Specifically, I'm complaining about the term "veejayjay," which, thanks to the Real Housewives of Atlanta, a louche legion of ladies if you can even call them ladies, and their ardent use of the term every week. I admit to being something of a fan of the Real Housewives series, although I do have my preferences. The original Orange County bunch were absolutely appalling. They had so much plastic surgery and so little taste. They didn't really talk about sex, per se, although it seemed to me, they spent a lot of time trying to look like porn stars. Old porn stars, too. Eeek, all that sun! Then the Jersey Girls came along and Teresa kept talking about getting a boob job and there was a lot of chat about bikini wax and Brazilians and I don't mean the Keratin treatment for your head. The New York City ladies rarely discussed sex and you got the feeling except for Kelly's short skirts indicating she might not be wearing underwear, these ladies weren't so much into sex. Lisa Vanderpump of Bev Hills claims she and her husband of 29 years rarely have it. Then you get the Atlanta girls and all they do is talk about humping, pumping, oral sex, unusual sex tips (putting sugar in your vagina? Really?) and the state of their VeeJayJays, a term possibly coined and certainly made more popular by none other than Oprah Winfrey.

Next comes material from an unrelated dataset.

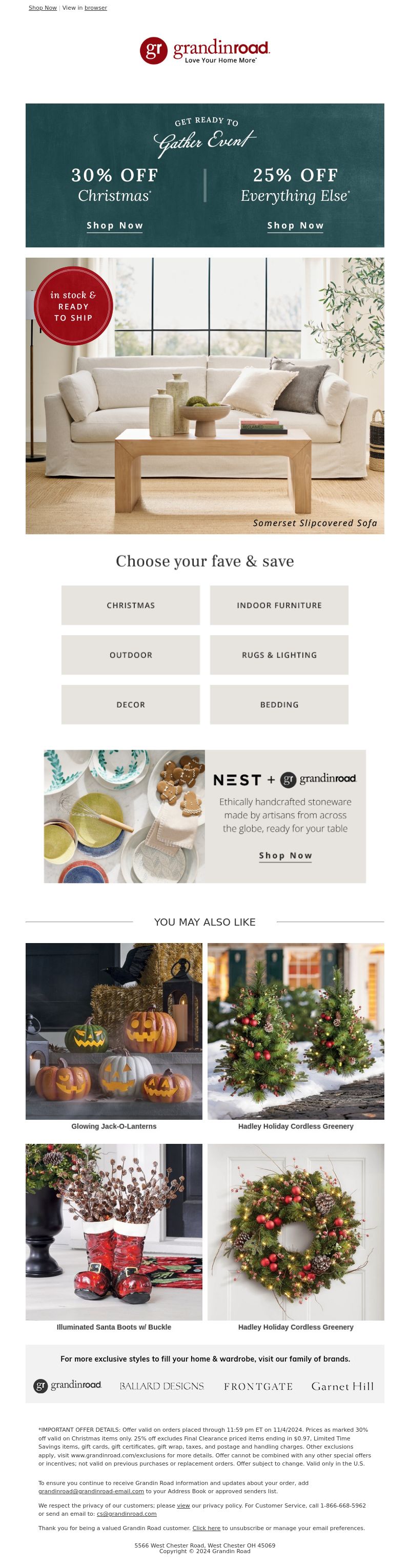
Task: Click Shop Now under 25% off Everything Else
Action: click(x=296, y=225)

I don't care for the word "VeeJayJay." I think it's stupid. I don't like the word "vagina", and I'm no fan of "box," "cootchie," or that long list of degrading words (and we all know them) either. In Victorian times, English speaking people threw around the word "cunny," which at least rhymes with "honey," and sounds sort of nice, but in America any "c" word referencing the female reproductive organs is automatically considered an insult. So scratch that. What I'd really like to know, is why we can't all just say "p****," and leave it at that? P**** is a nice word. It's warm. It's friendly. It's furry. And who doesn't like cats?

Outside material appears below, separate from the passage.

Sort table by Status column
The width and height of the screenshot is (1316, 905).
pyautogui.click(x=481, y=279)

I may have hit on the problem of "p****," just now, accidentally. It's the fur thing. The lady parts were for so long called "p****," because of hair. P****** used to be furry, and many couples mutually enjoyed stroking that fur. Now that the totally nude look has wreaked pubic fashion havoc, the word "p****" seems outmoded, old, out of date.

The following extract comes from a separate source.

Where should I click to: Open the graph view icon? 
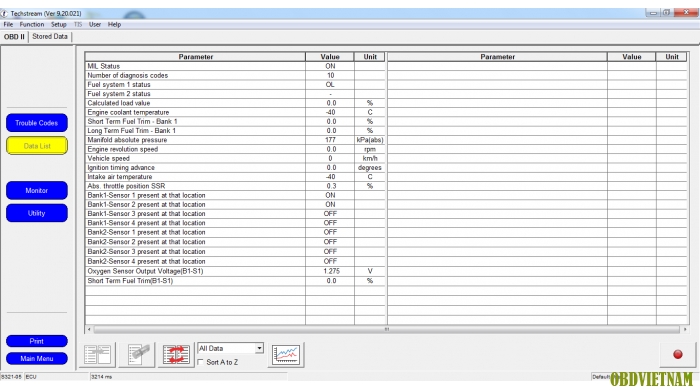(286, 355)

My mother, who would have been in her late 80's, were she still alive, referred to her own lady parts as her "snatch." When I was a kid, that word embarrassed me, but I'm giving it a re-think. "Snatch" is kind of snappy; it has a nice ring to it. True, it's a bit flippant, even insouciant, and it immediately makes you think about something being grabbed fast. But at the end of the day, it is a youthful sounding word; maybe we should embrace it!